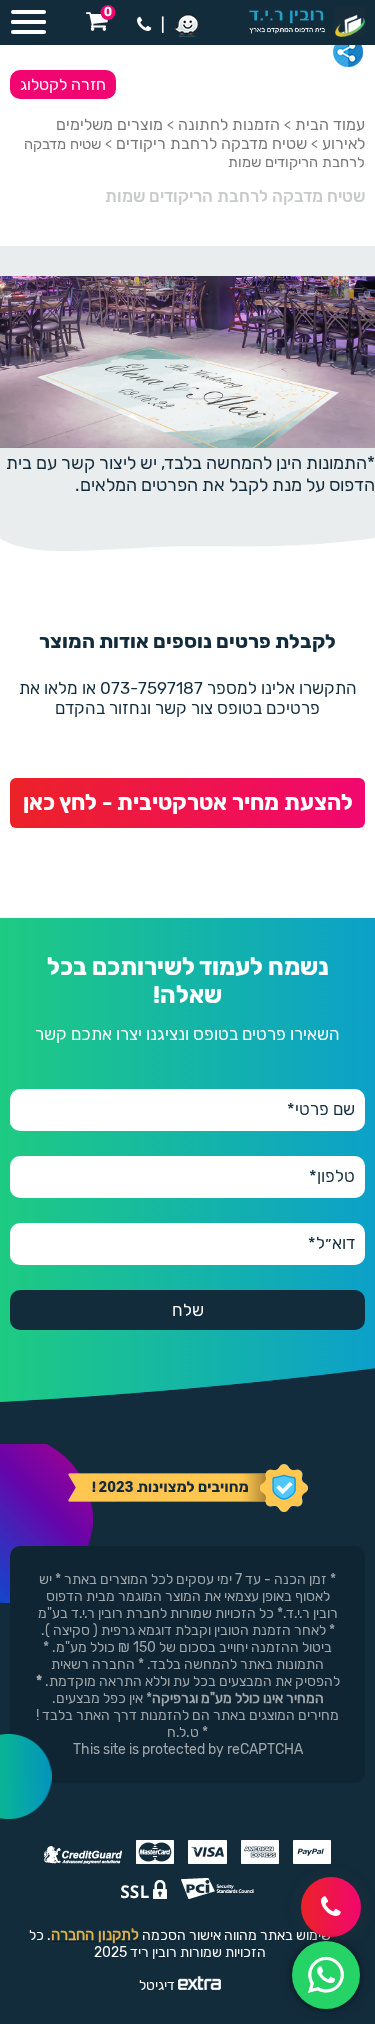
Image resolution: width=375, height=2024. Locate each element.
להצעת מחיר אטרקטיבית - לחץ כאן (188, 802)
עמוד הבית (330, 124)
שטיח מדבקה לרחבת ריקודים (211, 143)
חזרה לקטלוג (63, 84)
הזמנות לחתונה (229, 124)
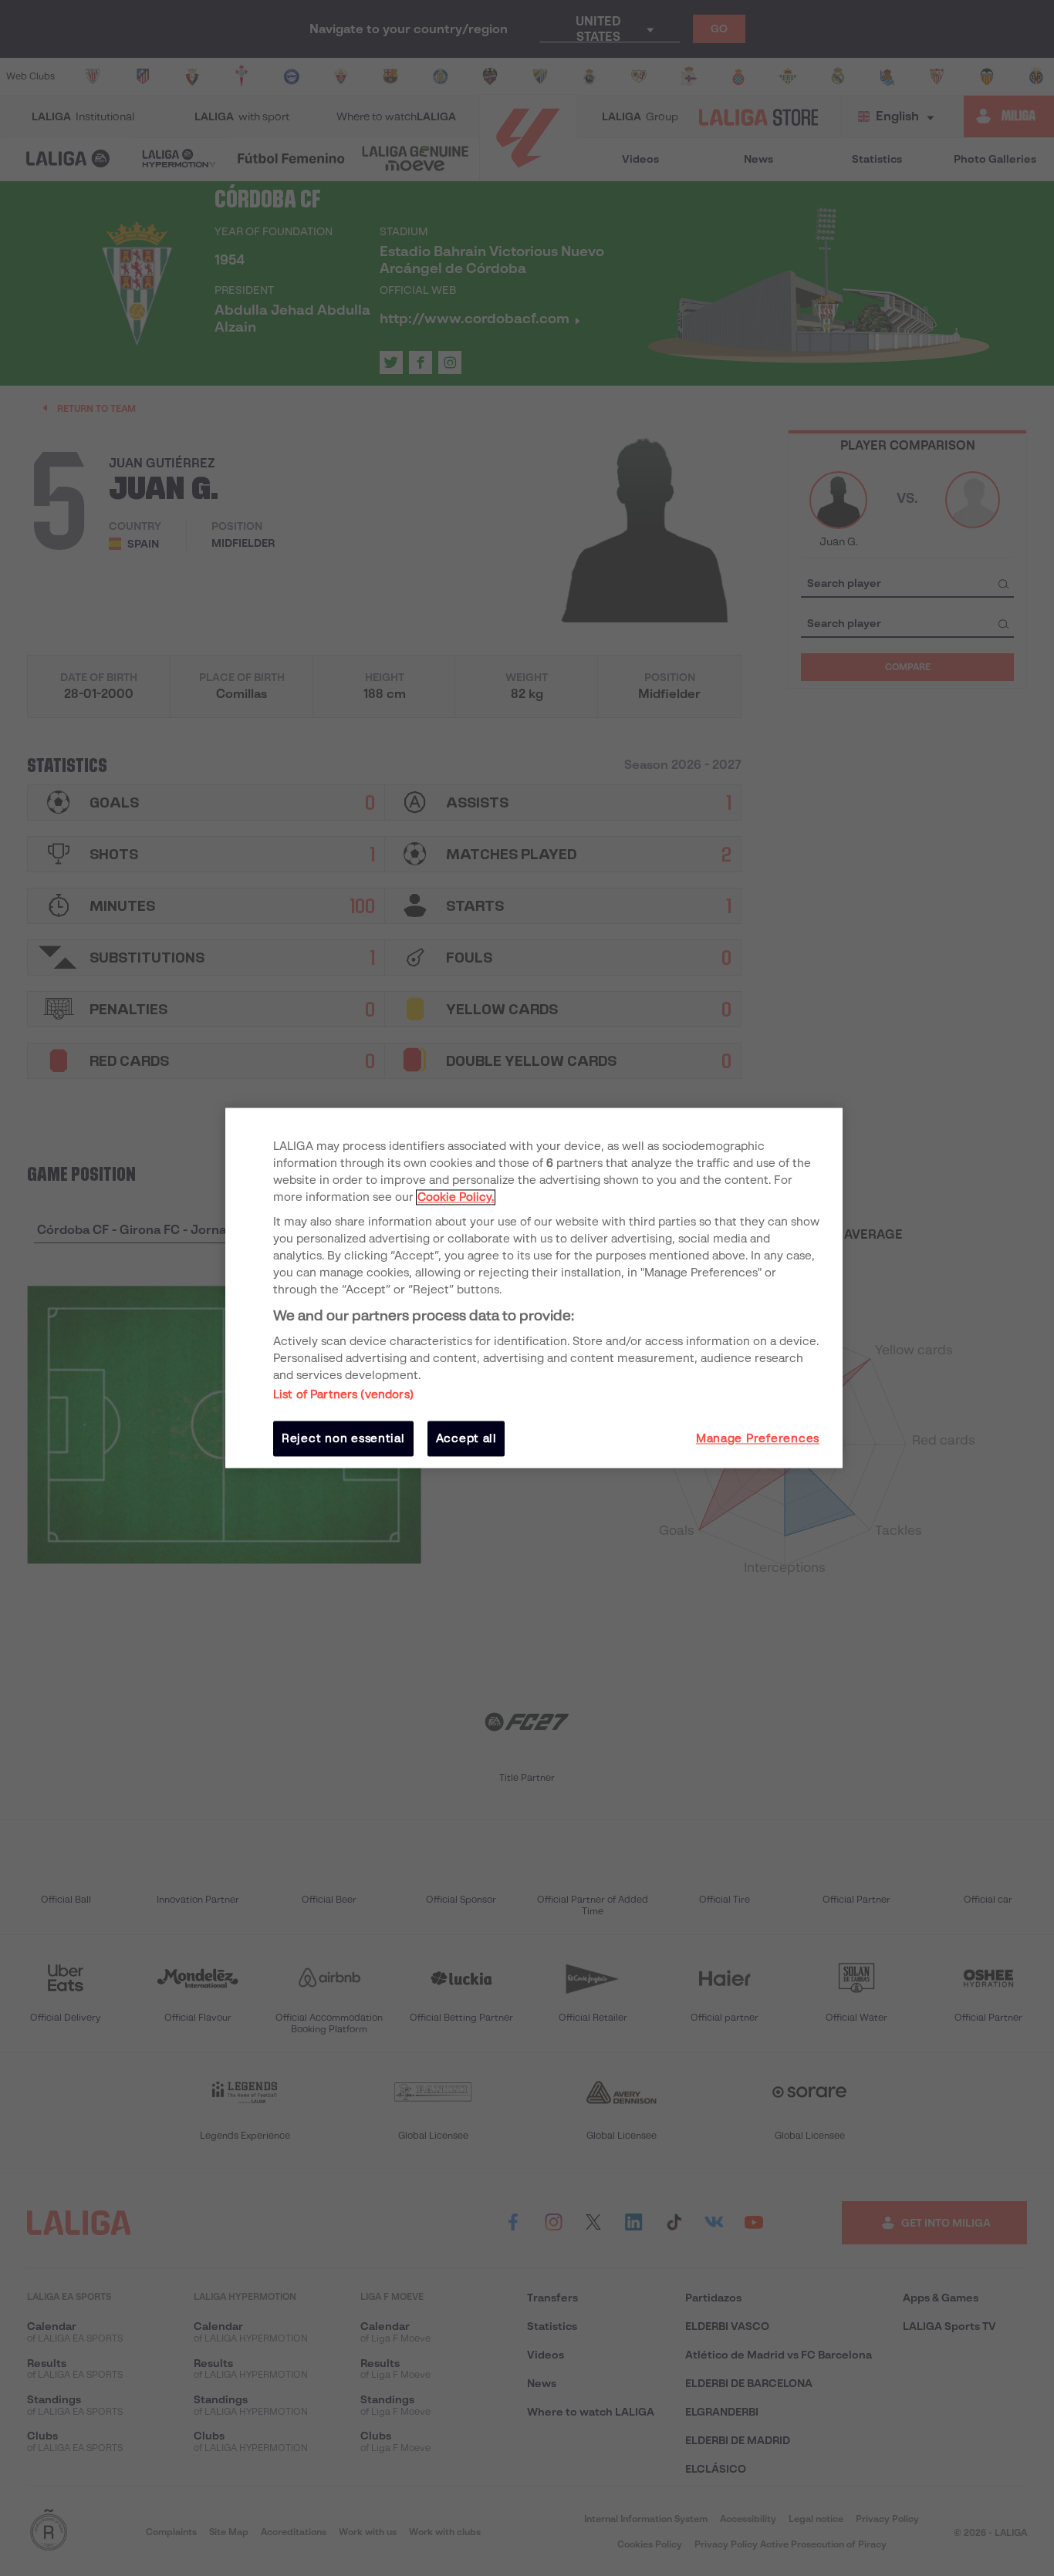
* * *
Each record above must be retyped exactly. Omit the pictures.

Image resolution: width=375, height=2024. Locate each element.
להצעת מחיר אטרקטיבית - לחץ כאן (188, 802)
עמוד הבית (330, 124)
שטיח מדבקה לרחבת ריקודים (211, 143)
חזרה לקטלוג (63, 84)
הזמנות לחתונה (229, 124)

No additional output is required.